Shreevats Goswami

Personal information
- Full name: Shreevats Pratyush Goswami
- Born: 18 May 1989 (age 37) Kolkata, West Bengal, India
- Batting: Left-handed
- Bowling: Right-arm medium
- Role: Wicket-keeper-batsman

Domestic team information
- 2009–2022: Bengal
- 2008–2010: Royal Challengers Bangalore
- 2011: Kolkata Knight Riders
- 2012–2014: Rajasthan Royals (squad no. 63)
- 2018–2021: Sunrisers Hyderabad (squad no. 3)
- 2022-2023: Mizoram

Career statistics
| Competition | FC | LA | T20 |
| Matches | 61 | 97 | 111 |
| Runs scored | 3,019 | 3,371 | 2,437 |
| Batting average | 32.46 | 37.45 | 26.78 |
| 100s/50s | 4/17 | 6/18 | 0/13 |
| Top score | 225* | 149* | 86* |
| Catches/stumpings | 143/1 | 79/9 | 52/10 |
- Source: ESPNcricinfo, 25 March 2025

= Shreevats Goswami =

Indian cricketer

Shreevats Goswami (born 18 May 1989) is an Indian cricketer. He is a left-handed batsman and wicketkeeper. He was born in Liluah in Howrah, the twin city of Kolkata, West Bengal. He started playing cricket at the age of 11. He played domestic cricket for Under-19 Bengal.
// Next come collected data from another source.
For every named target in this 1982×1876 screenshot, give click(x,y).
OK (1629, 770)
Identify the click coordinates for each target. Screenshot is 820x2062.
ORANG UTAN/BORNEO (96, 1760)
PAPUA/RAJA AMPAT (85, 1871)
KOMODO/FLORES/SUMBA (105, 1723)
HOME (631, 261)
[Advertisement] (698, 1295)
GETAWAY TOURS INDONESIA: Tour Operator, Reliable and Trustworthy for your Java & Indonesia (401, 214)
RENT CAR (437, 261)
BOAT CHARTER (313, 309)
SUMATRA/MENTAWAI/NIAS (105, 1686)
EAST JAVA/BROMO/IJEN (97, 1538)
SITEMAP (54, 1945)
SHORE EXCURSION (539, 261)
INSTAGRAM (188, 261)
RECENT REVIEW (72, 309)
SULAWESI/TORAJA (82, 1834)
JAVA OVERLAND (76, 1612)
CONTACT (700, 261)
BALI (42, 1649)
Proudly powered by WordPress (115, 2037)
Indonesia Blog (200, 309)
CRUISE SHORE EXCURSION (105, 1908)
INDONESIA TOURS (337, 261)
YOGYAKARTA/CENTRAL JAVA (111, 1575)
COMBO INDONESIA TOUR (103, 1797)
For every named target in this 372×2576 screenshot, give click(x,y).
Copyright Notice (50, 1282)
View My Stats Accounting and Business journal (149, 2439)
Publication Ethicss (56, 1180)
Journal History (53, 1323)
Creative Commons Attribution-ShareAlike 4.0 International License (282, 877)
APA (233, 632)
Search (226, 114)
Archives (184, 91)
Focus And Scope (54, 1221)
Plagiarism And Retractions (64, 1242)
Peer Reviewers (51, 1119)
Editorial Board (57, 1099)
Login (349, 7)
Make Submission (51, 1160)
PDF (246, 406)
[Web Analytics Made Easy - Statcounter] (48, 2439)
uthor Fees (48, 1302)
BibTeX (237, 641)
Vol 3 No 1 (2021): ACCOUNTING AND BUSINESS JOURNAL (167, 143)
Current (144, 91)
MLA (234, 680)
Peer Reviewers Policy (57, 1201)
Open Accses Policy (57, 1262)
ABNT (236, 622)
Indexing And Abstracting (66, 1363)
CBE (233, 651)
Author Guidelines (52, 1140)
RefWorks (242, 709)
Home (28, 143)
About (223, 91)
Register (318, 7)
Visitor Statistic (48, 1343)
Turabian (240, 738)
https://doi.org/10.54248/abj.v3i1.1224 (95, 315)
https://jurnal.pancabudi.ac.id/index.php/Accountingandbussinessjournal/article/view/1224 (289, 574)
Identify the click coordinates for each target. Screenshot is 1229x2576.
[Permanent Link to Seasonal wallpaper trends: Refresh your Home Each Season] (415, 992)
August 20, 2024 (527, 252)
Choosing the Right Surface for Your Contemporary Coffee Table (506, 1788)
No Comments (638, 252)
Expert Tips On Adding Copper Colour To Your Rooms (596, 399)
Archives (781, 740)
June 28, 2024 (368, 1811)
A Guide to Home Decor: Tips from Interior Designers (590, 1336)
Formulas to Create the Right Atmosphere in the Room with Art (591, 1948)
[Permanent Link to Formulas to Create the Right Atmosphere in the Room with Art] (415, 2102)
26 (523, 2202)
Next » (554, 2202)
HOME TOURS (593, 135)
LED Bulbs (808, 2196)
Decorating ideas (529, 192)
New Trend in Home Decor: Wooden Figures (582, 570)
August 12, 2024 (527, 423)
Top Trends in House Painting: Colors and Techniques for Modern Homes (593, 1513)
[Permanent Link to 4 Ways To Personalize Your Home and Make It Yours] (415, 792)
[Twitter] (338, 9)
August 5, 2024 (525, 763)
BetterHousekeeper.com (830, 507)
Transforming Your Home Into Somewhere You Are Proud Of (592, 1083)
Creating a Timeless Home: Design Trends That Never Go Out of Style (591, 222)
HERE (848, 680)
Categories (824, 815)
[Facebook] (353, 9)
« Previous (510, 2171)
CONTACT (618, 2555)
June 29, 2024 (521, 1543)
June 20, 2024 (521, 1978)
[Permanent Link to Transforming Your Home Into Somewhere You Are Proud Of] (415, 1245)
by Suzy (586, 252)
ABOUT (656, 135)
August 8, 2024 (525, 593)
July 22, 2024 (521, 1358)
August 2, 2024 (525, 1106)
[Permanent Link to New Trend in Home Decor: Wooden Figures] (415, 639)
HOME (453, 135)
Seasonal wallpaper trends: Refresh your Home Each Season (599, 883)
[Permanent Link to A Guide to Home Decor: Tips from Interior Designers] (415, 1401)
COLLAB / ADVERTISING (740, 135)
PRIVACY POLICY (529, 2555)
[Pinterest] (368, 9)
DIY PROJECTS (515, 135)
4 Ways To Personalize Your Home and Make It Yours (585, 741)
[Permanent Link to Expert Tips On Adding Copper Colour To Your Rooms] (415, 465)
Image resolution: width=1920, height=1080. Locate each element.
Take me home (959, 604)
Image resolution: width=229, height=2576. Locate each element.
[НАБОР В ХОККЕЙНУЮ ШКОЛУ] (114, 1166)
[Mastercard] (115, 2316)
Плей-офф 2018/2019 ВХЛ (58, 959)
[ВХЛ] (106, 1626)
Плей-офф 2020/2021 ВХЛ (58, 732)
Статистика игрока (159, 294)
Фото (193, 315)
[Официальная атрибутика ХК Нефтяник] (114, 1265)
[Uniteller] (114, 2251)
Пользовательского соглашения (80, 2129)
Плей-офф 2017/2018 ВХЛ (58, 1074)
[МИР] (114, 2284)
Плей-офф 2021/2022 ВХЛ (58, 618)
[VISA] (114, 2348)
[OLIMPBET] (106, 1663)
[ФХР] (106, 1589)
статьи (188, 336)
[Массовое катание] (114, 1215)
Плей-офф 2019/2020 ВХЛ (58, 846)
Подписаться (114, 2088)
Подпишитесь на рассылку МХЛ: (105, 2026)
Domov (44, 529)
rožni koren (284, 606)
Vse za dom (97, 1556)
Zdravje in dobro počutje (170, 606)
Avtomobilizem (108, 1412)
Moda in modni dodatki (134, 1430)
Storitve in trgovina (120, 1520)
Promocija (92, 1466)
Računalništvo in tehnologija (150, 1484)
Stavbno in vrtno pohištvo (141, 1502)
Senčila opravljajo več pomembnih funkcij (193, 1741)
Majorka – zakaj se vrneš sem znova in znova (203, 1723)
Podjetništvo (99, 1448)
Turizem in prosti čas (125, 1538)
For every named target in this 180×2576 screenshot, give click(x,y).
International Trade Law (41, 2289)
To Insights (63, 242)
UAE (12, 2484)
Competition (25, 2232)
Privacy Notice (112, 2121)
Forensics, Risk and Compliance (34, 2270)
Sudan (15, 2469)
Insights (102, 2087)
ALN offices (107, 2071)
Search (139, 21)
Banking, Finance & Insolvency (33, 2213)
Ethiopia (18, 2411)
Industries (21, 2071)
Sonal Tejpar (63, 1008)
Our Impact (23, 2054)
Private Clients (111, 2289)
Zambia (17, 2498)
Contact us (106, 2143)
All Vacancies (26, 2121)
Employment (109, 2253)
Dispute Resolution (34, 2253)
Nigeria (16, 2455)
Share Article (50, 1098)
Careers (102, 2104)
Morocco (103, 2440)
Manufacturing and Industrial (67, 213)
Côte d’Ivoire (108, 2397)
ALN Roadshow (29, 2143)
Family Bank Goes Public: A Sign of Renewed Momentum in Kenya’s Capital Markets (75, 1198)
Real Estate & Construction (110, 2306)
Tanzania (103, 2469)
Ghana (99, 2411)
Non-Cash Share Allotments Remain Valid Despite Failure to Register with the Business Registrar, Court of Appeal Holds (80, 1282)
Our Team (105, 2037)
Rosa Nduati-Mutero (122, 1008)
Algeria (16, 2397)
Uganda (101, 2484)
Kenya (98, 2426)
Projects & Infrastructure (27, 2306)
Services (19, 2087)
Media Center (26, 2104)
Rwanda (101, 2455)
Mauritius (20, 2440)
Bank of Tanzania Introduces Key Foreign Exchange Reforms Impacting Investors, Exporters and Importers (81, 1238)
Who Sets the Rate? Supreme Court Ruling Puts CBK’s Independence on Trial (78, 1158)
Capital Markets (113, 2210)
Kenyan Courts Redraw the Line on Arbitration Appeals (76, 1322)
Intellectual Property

During the Under-19 Tri-nation series in South Africa in January 2008, he scored 97 against South Africa and 104 against Bangladesh. In the 2008 U/19 Cricket World Cup in Malaysia, he scored 58 runs in one of the league matches and 51 in the semi-final against New Zealand.

Goswami has played for Royal Challengers Bangalore in the first three seasons of the Indian Premier League and was named as the emerging player of the tournament in 2008. In the 4th edition of IPL, Goswami was kept in the uncapped player pool and was signed by the Kolkata Knight Riders. In 5th edition of IPL, he moved to the Rajasthan Royals.

Goswami toiled hard in the domestic circuit for Bengal but Wriddhiman Saha's presence meant that he was always the reserve keeper. Despite this, he managed to surpass 8000 domestic runs and 200 dismissals. In 2016-17, he had a really good Ranji Trophy season and registered his career best score of 227 against Madhya Pradesh, which is highest by a Bengal keeper.

He was selected for the Board President's XI side for playing a practice match against Australia in September 2017 where he was top scorer with 44 runs. His good performances has also earned him a spot for India A's ODI series against New Zealand A but got limited opportunities.

In January 2018, he was bought by the Sunrisers Hyderabad and retained by the side for three years.